Your assignment
Using the data below, gather each line that includes the word "with".
Dataset Start Marker
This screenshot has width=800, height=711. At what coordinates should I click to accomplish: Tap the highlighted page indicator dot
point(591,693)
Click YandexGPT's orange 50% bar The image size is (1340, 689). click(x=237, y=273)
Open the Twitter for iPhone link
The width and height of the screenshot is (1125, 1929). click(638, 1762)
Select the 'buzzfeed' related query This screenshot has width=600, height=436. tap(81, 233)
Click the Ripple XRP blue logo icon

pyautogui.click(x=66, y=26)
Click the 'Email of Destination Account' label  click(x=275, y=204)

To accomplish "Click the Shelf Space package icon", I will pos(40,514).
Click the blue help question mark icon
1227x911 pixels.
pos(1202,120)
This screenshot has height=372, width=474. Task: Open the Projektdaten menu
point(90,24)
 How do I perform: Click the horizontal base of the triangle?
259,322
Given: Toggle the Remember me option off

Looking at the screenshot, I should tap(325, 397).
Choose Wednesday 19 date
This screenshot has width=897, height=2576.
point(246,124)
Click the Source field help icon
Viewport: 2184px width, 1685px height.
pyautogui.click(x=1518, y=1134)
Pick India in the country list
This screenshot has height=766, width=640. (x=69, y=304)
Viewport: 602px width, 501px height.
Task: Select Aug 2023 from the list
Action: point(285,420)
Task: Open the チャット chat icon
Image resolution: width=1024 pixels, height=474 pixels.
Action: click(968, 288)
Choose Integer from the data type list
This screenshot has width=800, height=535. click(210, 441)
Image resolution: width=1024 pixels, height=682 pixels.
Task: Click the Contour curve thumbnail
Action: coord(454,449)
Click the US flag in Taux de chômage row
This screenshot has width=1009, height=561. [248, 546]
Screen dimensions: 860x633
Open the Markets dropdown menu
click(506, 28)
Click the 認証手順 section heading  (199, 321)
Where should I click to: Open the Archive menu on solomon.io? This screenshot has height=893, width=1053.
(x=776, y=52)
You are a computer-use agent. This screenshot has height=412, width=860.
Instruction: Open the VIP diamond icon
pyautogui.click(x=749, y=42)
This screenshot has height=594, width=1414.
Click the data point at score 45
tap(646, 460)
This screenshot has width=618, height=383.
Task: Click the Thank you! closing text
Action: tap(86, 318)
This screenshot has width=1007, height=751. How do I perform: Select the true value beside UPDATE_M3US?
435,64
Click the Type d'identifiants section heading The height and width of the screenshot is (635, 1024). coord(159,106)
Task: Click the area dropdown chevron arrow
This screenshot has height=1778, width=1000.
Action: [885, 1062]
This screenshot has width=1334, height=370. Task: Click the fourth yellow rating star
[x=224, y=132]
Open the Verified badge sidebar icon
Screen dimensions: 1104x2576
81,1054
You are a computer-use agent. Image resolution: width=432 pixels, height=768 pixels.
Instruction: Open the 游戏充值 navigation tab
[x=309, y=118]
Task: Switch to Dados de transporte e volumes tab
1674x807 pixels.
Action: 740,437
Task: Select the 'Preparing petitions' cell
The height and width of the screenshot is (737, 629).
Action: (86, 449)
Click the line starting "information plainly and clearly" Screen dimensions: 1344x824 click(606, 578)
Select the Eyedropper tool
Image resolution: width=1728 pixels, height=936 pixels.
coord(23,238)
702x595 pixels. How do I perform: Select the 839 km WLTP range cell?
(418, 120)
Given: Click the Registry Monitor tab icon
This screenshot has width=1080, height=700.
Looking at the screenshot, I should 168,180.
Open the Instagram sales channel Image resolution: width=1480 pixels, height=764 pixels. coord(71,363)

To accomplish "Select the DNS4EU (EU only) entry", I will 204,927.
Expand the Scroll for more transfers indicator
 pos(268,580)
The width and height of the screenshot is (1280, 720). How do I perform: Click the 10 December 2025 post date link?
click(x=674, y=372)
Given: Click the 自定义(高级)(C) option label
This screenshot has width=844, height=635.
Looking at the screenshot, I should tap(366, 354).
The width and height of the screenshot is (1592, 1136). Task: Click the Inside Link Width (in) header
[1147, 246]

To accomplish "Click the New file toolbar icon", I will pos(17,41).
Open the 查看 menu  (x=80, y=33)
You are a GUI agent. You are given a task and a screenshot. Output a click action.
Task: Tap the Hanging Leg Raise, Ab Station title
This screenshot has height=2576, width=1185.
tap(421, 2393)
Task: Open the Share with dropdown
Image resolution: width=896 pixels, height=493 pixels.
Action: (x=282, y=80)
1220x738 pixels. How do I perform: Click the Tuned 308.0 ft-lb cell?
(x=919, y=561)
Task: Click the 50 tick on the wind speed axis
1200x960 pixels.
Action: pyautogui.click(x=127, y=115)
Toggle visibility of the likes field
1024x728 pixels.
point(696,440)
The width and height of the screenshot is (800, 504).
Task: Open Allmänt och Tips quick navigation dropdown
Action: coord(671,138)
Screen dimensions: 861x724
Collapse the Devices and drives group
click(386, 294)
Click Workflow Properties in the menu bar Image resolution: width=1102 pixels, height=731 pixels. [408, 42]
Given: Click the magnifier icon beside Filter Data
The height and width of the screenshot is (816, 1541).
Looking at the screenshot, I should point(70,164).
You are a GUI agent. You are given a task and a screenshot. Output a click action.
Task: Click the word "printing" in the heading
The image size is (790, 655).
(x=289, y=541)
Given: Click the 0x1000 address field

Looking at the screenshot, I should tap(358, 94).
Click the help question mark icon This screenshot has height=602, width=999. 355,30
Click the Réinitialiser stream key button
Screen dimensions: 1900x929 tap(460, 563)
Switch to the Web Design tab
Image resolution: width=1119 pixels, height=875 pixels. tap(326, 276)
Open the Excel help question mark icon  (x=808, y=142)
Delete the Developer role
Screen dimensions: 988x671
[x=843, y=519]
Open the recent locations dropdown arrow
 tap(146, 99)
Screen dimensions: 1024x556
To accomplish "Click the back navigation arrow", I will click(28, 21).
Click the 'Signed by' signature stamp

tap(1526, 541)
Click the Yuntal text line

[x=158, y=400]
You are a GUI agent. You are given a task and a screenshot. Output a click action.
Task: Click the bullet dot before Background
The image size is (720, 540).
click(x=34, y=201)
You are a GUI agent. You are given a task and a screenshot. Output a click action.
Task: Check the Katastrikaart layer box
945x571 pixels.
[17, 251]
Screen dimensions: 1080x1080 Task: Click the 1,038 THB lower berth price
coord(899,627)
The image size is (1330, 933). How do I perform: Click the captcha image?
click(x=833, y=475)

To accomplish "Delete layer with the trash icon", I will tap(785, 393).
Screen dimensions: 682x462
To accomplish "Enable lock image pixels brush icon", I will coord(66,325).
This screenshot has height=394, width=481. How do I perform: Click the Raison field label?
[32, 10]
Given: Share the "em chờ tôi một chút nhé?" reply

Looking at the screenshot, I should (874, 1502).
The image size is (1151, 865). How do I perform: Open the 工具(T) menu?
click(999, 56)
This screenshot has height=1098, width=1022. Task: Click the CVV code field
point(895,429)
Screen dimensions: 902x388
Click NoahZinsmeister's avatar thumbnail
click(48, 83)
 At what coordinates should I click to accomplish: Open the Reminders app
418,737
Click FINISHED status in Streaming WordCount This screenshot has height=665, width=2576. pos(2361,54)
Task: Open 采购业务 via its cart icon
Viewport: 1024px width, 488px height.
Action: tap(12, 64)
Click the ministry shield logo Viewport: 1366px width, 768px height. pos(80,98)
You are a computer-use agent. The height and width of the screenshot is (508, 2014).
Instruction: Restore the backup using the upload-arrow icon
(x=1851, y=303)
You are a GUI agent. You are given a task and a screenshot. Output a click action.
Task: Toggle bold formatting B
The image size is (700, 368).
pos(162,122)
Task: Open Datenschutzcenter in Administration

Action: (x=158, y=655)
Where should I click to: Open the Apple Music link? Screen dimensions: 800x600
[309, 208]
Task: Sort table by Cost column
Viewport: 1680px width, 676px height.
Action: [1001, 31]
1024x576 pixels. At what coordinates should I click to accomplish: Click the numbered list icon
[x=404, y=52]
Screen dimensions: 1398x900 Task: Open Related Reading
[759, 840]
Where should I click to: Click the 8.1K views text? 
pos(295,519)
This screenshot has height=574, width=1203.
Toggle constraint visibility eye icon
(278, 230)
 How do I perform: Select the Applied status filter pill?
Dataset End Marker
Response to this exercise
Task: Open the Share with dropdown
To accomplish "Delete layer with the trash icon", I will tap(785, 393).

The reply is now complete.